He just might be one of the roughly 1 in 70 people that lack inner monologue. I remember reading about another person a month back that had a hard time reading books because we use visual metaphors in books and can do thing like imagine a beach in our minds eye. But not everyone can apparently. Can't find the link will keep digging through my history.


> I remember reading about another person a month back that had a hard time reading books because we use visual metaphors in books and can do thing like imagine a beach in our minds eye. But not everyone can apparently. Can't find the link will keep digging through my history.

https://www.facebook.com/notes/blake-ross/aphantasia-how-it-...


That's interesting, can you point me to a source about the 1 to 70 ratio?

I once had a weird conversation with a friend about thinking in a foreign language: he said he didn't understand what that would mean, as he didn't usually think in our own language anyway.


Nobody has ever been able to properly explain to me what it means to think in a language.


I am not a neuroscientist, but believe the following to be mainly noncontroversial:

When you speak to another person, there is a neural activation pattern distributed over space and time which encodes, somehow, a sentiment to be expressed. There is also a multistage neural structure (L) that converts that pattern into another, more sequential pattern that drives motor neurons to articulate a series of phonemes.

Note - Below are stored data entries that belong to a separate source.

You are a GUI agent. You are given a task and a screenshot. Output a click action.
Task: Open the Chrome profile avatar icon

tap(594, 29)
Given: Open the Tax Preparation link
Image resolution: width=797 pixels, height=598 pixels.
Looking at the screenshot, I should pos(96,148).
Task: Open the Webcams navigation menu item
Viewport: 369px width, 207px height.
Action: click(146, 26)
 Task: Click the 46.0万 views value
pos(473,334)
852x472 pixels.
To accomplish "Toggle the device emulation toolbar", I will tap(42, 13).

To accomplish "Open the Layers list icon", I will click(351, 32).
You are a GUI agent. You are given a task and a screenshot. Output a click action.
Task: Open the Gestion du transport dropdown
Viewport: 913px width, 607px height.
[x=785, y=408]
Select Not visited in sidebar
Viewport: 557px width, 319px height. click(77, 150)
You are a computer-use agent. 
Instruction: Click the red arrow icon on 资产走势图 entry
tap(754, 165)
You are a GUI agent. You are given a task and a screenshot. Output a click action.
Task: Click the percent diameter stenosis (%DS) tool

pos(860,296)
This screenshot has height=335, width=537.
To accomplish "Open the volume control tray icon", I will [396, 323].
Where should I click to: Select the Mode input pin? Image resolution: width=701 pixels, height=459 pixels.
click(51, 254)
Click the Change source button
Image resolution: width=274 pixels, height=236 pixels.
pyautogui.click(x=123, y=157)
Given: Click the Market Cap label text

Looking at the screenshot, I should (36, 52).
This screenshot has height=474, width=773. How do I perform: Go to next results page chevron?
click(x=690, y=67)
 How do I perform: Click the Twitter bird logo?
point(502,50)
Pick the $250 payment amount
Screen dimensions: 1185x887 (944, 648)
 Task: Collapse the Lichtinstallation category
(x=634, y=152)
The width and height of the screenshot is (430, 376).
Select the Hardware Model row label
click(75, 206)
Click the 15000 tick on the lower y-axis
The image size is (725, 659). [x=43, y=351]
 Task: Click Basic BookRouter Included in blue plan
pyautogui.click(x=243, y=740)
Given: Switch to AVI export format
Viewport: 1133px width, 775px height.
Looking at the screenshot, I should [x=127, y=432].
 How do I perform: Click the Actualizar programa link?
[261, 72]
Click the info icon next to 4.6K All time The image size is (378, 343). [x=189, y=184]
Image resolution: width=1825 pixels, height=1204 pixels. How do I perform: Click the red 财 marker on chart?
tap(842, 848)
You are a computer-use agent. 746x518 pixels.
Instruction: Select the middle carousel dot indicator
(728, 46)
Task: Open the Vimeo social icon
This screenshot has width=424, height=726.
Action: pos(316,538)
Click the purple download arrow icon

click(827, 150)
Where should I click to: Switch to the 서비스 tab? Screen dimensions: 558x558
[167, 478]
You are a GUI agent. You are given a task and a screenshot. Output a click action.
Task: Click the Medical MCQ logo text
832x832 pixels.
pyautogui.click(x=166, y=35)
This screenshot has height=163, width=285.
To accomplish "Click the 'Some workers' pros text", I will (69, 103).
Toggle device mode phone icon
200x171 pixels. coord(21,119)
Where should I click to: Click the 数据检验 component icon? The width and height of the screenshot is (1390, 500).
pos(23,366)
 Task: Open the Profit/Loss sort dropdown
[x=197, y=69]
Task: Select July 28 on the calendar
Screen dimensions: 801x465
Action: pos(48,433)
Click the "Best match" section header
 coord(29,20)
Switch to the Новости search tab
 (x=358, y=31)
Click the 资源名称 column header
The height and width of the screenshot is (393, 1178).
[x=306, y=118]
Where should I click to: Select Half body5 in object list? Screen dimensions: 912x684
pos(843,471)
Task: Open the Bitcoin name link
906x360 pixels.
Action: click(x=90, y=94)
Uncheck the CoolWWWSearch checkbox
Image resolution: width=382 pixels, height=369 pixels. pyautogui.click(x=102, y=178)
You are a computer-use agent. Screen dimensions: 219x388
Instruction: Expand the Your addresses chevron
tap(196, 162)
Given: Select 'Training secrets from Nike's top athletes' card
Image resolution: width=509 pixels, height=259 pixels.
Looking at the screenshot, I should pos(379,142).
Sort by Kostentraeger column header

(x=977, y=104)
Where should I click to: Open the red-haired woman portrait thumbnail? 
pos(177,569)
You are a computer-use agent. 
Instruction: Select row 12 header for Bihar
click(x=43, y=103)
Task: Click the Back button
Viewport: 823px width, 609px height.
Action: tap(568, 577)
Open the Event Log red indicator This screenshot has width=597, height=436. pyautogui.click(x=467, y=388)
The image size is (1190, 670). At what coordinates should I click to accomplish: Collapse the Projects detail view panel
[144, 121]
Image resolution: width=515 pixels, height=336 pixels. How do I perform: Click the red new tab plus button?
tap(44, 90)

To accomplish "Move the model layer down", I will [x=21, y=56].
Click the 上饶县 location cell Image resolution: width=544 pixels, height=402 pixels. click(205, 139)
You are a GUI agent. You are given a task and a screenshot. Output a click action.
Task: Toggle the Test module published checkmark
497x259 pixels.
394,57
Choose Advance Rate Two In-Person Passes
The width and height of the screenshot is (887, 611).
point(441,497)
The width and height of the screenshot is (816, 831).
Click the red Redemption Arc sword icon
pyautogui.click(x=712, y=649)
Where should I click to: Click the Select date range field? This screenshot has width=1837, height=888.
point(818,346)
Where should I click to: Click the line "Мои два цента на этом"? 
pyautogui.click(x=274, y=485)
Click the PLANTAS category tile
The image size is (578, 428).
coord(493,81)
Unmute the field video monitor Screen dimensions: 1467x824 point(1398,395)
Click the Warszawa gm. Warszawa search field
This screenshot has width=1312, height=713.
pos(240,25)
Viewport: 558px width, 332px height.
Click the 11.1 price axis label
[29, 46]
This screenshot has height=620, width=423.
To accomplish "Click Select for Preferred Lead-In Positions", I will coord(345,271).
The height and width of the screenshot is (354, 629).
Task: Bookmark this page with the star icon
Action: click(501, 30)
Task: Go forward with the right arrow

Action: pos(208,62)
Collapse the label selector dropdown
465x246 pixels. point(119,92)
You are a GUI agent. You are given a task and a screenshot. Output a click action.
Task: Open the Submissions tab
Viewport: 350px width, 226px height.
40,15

Sometimes an activation pattern will drive this sort of conversion to yield a serial, phonetic activation pattern, but activity elsewhere in the brain that interferes with the final stage of structure L to prevent the actual articulation from happening. You could call this "covert speech".

You probably perform covert speech at least occasionally. If you stub your toe, you may have the sense that you have just sworn/cursed, even if there was no utterance. (This might be because the processing in earlier stages of L leads to a brain state encoding an expectation of hearing the utterance, but this is getting a bit speculative.) I'll call this sort experience "hearing your own covert speech".

It may be the case that certain types of cognition, like multistep logical deduction, are performed by use of L. This is a small minority of human mental activity, but it is probably the mental activity that we are most aware of performing.

If people go through the day being totally unaware of most of their cognitive activity, but "hear" their own covert logical reasoning whenever they do it, I can see how they would form the impression that they "think in English".


For me, it's not much different than reading silently, where I convert text into mental auditory speech and the corresponding concepts are simultaneously activated.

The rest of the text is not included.